FIGS. 1A and 1B are a sectional view and a side view showing a base portion of an embodiment of the present invention. FIGS. 2A and 2B are a sectional view and a side view showing the case portion of the embodiment of the present invention. FIG. 3 is a front view showing a case where the parts shown in FIGS. 1 and 2 are combined. FIG. 4A is a front view showing a multidirectional acceleration sensor according to an embodiment of the present invention, and FIG. 4B is a sectional view of a pipe that accommodates the multidirectional acceleration sensor. DESCRIPTION OF SYMBOLS 1... Base body, 2... Protrusion part, 3... Piezoelectric element,
4...Additional mass, 5,5...Brim part, 7...Case, 8...Cylindrical part, 9,9...Groove.

Claims (1)

[Scope of Claims] 1. A base body integrally having a protruding piece provided with a piezoelectric element and an additional mass, and an arcuate flange portion, and a case having a cylindrical portion and an arcuate flange portion, the protruding piece is connected to the tube. a through hole is formed in the base body to draw out an output cable led out from the piezoelectric element;
The acceleration detection device is characterized in that mounting grooves are provided in the flange portions of the base body and the case, and the mounting grooves on the base side flange portion have a specific positional relationship with respect to the plane of the protruding piece. An acceleration sensor using at least one element. 2. The base side mounting groove is at an angle of 9 with respect to the plane of the protruding piece.

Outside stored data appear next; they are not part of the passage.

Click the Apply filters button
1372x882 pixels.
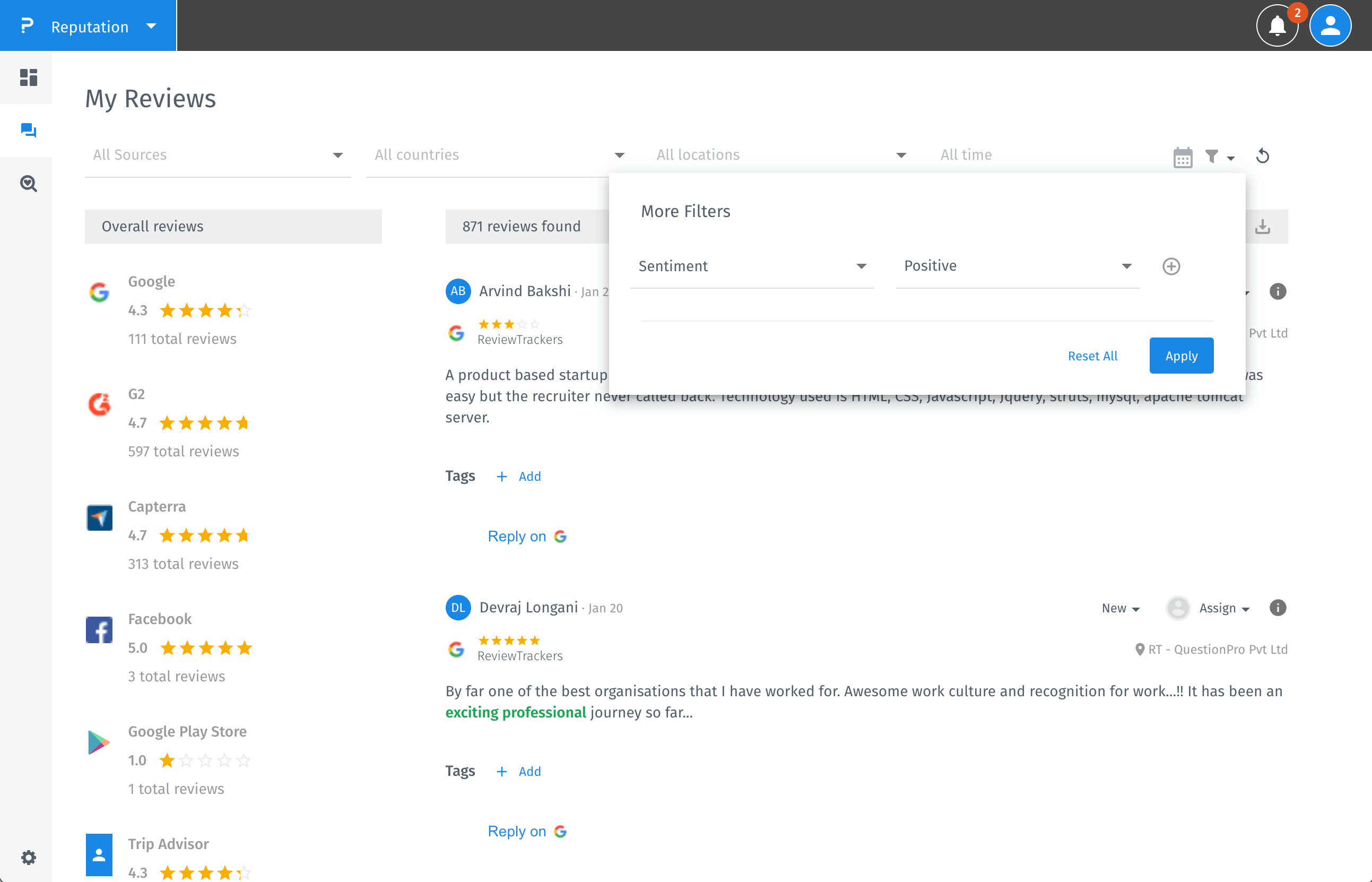(1181, 356)
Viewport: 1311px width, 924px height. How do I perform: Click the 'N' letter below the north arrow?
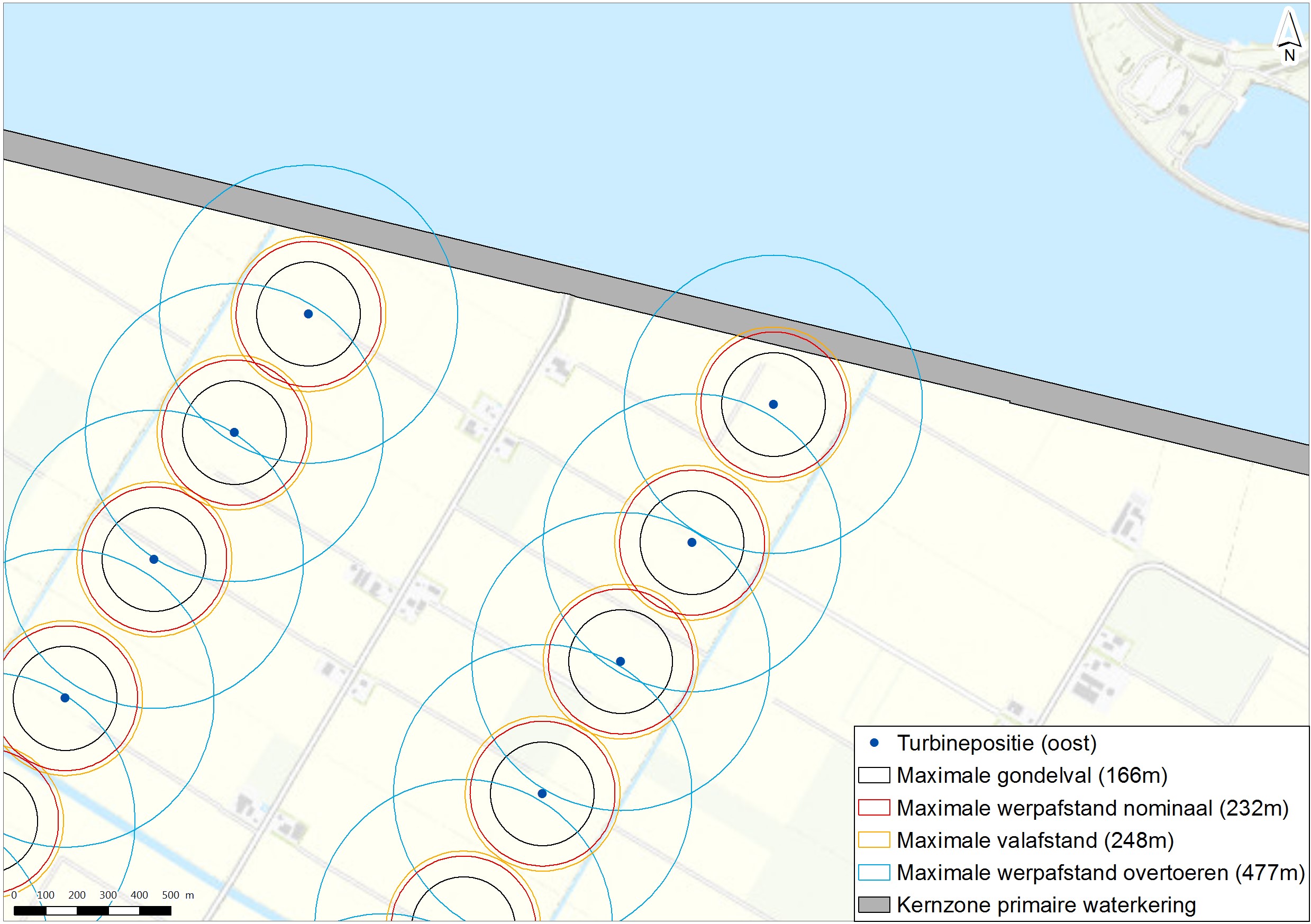point(1289,56)
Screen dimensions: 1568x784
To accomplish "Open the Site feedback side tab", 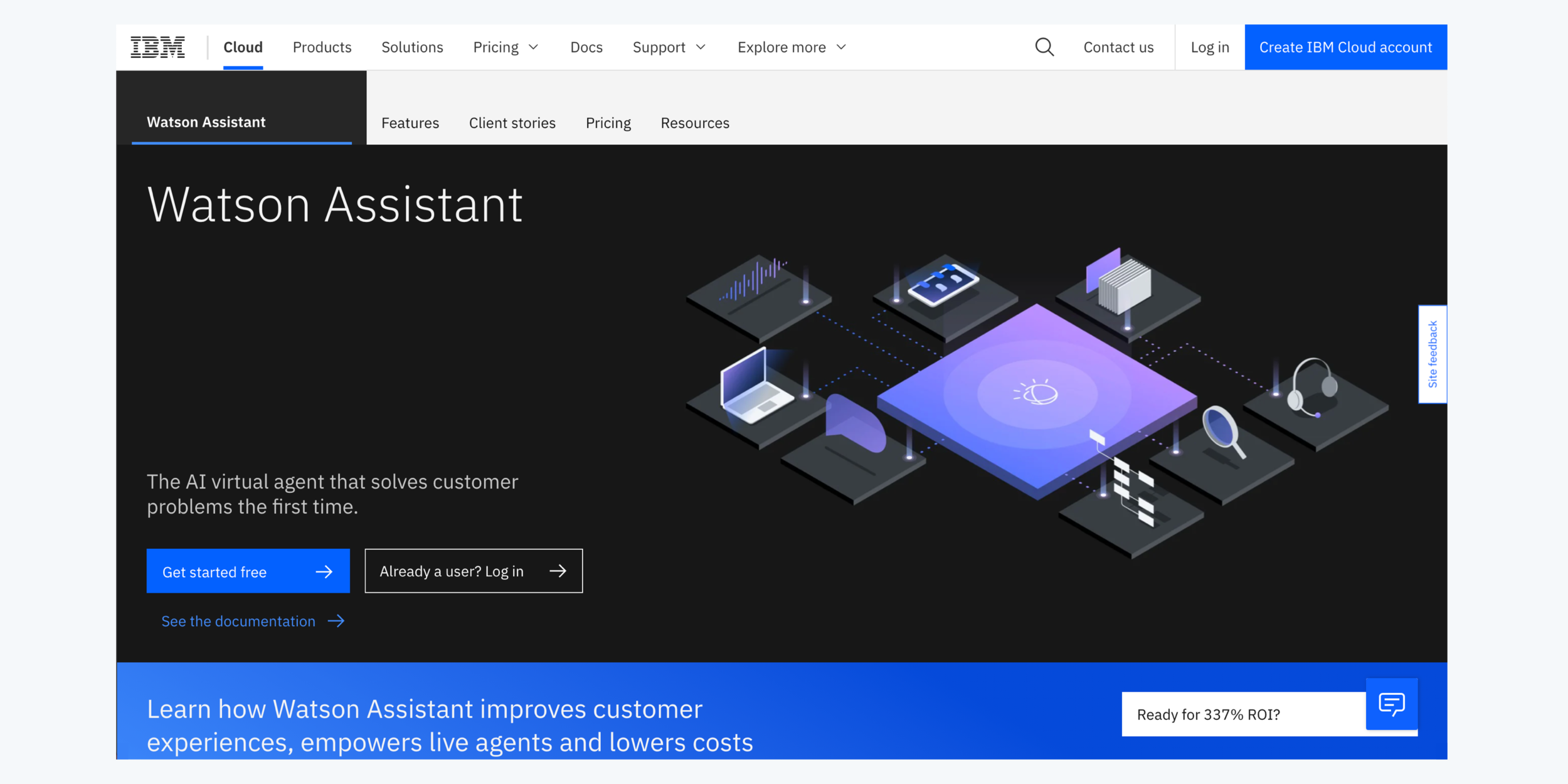I will point(1432,354).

2. The acceleration sensor according to claim 1, wherein the acceleration sensor is provided at at least one position on the collar that corresponds to 0 degrees. 3. The acceleration sensor according to claim 1, wherein the base-side mounting groove is provided at at least one position on the flange corresponding to the plane of the protruding piece. 4. A base body integrally having a piezoelectric element and a protruding piece provided with an additional mass and an arcuate flange, and a case having a cylindrical part and an arcuate flange, such that the protruding piece is accommodated in the cylindrical part. At least two acceleration detecting elements are used in combination, each of which has a mounting groove in the flange of the base and the case, and the base-side mounting groove is different for each acceleration detecting element with respect to the plane of the protruding piece. A multi-directional acceleration sensor that is connected so that the detection directions are different from each other by setting a positional relationship and inserting and fixing a connecting rod into each mounting groove. 5. The multidirectional acceleration sensor according to claim 4, wherein two of the acceleration detection elements are connected such that the detection directions are different from each other by 90 degrees.